[gmx-users] Specs for GPU box

Szilárd Páll pall.szilard at gmail.com
Fri Jan 27 16:14:48 CET 2017


On Thu, Jan 19, 2017 at 4:25 AM, Alex <nedomacho at gmail.com> wrote:
>
>> Hmmm, does that mean I should stop typing, press "discard mail" and move
>> on?
>
> Nothing sinister, please do not move on. A donation would imply an official
> endorsement by the US government, which would bring litigation against the
> two of us. : )

I'm not sure why would that be the case, but let's not get off-topic.

>>
>> I see your point, but note that complexity is often not only in the
>> interconnect. Node sharing among (by jobs / users) will bring up many
>> of the management/scheduling issues that arise with (simpler)
>> multi-node setups. Secondly, depending on the planned job concurrency,
>> you may need to care little about the (hw/sw) hurdles of scaling
>> across machines.
>>
>> The important question is what is the job distribution, size, resource
>> and time to completion requirement? E.g. If you'll always have a dozen
>> small runs in the pipeline, you might as well optimize for job
>> throughput rather than latency (e.g. always run 1-2 jobs/GPU).
>
> This part is simple, possibly trivial. 3-4 users from the same building who
> are in the same group and I'm fairly confident that it would stay that way
> in the long run.
> If we went with two E5-based machines (one with GPU, one without), one would
> be used exclusively for DFT and one for MD. In either case, we'd run one or
> two jobs at a time, that's about it.

Sounds like it a reasonably simple setup (assuming that job lengths
are not too short).

>>
>> Something like 2xE5 269x + 2-4x TITAN X-P; what's best will depend on
>> the kind of simulations you want to run, so that question really is
>> best addressed first!
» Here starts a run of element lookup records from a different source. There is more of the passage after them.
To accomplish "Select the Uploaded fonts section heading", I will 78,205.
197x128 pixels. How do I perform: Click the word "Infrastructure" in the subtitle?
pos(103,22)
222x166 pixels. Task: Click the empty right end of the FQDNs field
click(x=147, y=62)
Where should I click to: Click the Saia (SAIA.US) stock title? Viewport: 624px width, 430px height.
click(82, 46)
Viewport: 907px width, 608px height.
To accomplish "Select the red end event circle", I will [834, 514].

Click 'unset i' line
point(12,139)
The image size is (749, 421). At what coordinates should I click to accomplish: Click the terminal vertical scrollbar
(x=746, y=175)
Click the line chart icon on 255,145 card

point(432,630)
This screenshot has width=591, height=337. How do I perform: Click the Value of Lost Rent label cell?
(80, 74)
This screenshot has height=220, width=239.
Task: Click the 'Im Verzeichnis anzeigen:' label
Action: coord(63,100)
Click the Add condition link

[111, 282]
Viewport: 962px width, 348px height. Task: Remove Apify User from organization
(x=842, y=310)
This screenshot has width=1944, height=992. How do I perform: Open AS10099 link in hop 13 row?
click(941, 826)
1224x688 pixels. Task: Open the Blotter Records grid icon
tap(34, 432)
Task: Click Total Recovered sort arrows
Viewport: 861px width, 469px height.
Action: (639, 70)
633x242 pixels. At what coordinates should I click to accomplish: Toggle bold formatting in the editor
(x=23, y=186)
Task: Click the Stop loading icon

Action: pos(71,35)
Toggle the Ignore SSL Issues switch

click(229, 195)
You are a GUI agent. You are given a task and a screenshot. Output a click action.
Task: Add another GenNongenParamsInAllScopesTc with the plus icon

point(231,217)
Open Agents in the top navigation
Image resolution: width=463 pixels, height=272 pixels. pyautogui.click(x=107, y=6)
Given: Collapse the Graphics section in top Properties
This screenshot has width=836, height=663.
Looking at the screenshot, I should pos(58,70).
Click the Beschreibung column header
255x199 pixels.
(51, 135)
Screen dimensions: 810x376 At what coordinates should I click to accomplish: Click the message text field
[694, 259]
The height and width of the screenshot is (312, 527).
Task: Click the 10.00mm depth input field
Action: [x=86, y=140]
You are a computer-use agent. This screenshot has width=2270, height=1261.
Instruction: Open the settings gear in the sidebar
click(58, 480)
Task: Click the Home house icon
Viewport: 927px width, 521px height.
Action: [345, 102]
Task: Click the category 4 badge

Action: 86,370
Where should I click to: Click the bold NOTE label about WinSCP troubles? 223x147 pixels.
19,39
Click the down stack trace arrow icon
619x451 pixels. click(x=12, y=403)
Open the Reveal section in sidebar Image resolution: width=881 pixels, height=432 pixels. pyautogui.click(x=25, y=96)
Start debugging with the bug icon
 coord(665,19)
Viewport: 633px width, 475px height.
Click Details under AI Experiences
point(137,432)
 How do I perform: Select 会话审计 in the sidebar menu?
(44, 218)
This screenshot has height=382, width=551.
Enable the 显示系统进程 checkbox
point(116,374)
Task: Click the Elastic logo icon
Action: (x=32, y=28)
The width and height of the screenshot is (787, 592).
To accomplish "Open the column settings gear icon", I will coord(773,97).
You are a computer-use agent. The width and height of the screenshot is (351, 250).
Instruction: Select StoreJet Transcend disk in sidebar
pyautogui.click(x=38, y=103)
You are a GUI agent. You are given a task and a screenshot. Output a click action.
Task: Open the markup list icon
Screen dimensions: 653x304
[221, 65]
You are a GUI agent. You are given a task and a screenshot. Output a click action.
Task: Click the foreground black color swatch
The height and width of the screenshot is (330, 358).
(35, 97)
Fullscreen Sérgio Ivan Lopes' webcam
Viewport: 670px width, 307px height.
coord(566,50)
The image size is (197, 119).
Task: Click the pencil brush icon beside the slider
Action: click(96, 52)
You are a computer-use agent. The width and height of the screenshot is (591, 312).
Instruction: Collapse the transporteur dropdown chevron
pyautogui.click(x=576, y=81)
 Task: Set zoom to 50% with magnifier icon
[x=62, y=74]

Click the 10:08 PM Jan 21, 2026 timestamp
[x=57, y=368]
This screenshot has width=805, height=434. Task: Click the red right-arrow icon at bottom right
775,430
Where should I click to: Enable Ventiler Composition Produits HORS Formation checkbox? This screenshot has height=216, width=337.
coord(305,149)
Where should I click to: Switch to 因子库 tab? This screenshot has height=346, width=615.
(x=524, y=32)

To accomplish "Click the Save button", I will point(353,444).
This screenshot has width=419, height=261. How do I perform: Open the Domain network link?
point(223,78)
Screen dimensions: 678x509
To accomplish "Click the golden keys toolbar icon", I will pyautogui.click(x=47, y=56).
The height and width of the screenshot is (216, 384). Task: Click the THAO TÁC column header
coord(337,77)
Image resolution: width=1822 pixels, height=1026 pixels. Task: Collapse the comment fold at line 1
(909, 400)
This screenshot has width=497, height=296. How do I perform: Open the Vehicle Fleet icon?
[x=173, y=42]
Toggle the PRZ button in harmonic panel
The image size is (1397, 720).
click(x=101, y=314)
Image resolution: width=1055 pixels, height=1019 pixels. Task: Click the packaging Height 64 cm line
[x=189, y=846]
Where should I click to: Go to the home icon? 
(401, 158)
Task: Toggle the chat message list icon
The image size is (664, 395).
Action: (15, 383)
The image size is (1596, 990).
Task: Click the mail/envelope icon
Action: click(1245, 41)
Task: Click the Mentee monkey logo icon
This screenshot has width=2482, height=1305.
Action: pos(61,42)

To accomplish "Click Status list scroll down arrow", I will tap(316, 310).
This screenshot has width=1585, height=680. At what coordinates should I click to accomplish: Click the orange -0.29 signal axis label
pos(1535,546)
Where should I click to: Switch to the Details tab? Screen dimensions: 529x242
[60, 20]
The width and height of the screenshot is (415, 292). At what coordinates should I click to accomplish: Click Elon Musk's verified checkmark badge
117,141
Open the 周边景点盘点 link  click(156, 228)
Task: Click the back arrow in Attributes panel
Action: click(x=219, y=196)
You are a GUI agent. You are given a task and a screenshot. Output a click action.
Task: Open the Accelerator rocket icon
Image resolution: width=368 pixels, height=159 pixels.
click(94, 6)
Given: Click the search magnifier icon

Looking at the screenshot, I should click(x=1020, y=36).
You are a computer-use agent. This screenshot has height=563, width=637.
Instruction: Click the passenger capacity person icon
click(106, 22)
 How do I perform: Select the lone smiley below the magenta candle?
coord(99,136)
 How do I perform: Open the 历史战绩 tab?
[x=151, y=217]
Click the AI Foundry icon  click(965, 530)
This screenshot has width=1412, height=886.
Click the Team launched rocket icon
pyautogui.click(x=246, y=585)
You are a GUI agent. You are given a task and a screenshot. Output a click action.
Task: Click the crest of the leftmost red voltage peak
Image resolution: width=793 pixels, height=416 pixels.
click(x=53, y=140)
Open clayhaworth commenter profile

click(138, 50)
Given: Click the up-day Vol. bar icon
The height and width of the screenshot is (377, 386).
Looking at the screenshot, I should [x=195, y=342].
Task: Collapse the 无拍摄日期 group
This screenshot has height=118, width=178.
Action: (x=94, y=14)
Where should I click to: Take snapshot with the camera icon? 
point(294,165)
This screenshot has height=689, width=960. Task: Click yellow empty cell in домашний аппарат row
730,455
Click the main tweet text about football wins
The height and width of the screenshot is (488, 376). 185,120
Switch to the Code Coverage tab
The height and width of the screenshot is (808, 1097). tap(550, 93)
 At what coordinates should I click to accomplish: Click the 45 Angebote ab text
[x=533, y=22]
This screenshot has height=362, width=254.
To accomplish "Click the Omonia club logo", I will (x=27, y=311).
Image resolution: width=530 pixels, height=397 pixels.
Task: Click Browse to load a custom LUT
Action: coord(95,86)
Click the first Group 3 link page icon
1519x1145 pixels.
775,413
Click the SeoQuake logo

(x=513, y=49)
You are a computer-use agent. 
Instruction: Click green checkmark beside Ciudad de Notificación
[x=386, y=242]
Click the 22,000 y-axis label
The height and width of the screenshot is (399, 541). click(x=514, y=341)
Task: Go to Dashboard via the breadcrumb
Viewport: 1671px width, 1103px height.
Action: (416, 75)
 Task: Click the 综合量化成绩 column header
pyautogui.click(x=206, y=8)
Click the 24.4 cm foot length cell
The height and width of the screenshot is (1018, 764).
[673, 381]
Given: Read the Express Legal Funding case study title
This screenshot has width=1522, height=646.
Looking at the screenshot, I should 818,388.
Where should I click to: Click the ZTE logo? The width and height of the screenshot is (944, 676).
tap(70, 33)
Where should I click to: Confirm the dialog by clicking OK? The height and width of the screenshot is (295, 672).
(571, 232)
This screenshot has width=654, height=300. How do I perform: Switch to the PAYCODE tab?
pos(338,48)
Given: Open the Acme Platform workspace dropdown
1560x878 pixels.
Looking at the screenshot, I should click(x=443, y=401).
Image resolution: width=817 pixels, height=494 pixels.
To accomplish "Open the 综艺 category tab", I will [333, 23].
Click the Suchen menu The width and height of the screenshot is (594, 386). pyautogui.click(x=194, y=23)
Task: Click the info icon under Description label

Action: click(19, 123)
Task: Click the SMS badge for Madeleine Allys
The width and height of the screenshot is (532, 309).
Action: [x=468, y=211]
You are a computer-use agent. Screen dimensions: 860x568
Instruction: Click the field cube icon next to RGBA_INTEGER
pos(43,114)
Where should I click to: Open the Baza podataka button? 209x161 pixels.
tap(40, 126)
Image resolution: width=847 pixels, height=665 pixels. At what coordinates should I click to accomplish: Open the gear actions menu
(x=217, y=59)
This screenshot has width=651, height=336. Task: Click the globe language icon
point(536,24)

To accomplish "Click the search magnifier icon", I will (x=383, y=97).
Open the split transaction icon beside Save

Small simulation systems will anyway not scale
>> across GPUs, so you might want more of the less power-hungry GPUs. If
>> you want (and can) run across the entire node, I'd go for fewer of the
>> fastest GPUs (e.g. 2-3 TITAN X-P).
>>
>> Note that GROMACS uses offload-based acceleration, so hardware balance
>> is important! Have you checked out doi:10.1002/jcc.24030?
>
> Well, In addition to what i said about the simulations above, I still want
> to go for a quad-socket setup with 2-4 GPUs so that overall we have more
> cores than needed to achieve CPU-GPU balance and could run CPU-only analysis
> scripts and/or some light prototyping and stuff on the available cores
> without disturbing heavy runs.

However let me empahsize: make sure you plan node sharing ahead of
time. GROMACS is very sensitive to core/processor affinity! In
particular, make sure concurrent tasks don't interfere with mdrun
(i.e. pin to distinct (set of) cores). It's really easy to mess up
performance by hammering just a single core that happens to be
assigned to mdrun.

Also note that a 4-8 core ~3.5-4 GHz workstation can be a lot faster
at (CPU-bound) analysis  than the high core-count Xeon CPUs,

> Yes, we can and very likely will run
> simulations across the entire node, if that is needed to achieve decent
> balance.

I was not referring to balance. Scaling is not a free lunch! For
strong scaling it is in general better to have fewer but faster GPUs
(and cores). For throughput runs (>=2 simulations/GPU) you will most
often get more _aggregate_ perf/node with larger number of more power
efficient GPUs (and cores).

> As long as these GPUs fit into rack-mountable boxes, we'll be good
> to go.

Consumer cards in servers are certainly common, there are companies
selling such boxes. However, the TITAN X-P is a tricky one. As far as
I know, NVIDIA still restricts its sale through the usual resellers
and offers it only through their website, bought with a credit card
(sadly with a max 2/person limit).

>>
>>
>> Both Pascal Teslas are slower than the consumer TITAN X-P for the
>> compute-bound GROMACS kernels (and in fact for many if not most SP
>> compute-bound codes). The TITAN X-P is slower on paper than the P40,
>> but it has a crazy sustained clock rate (~1850 MHz).
>>
> I see now, wouldn't have expected that at all, so thanks a bunch. The prices
> of these Titan X-P cards make me very happy.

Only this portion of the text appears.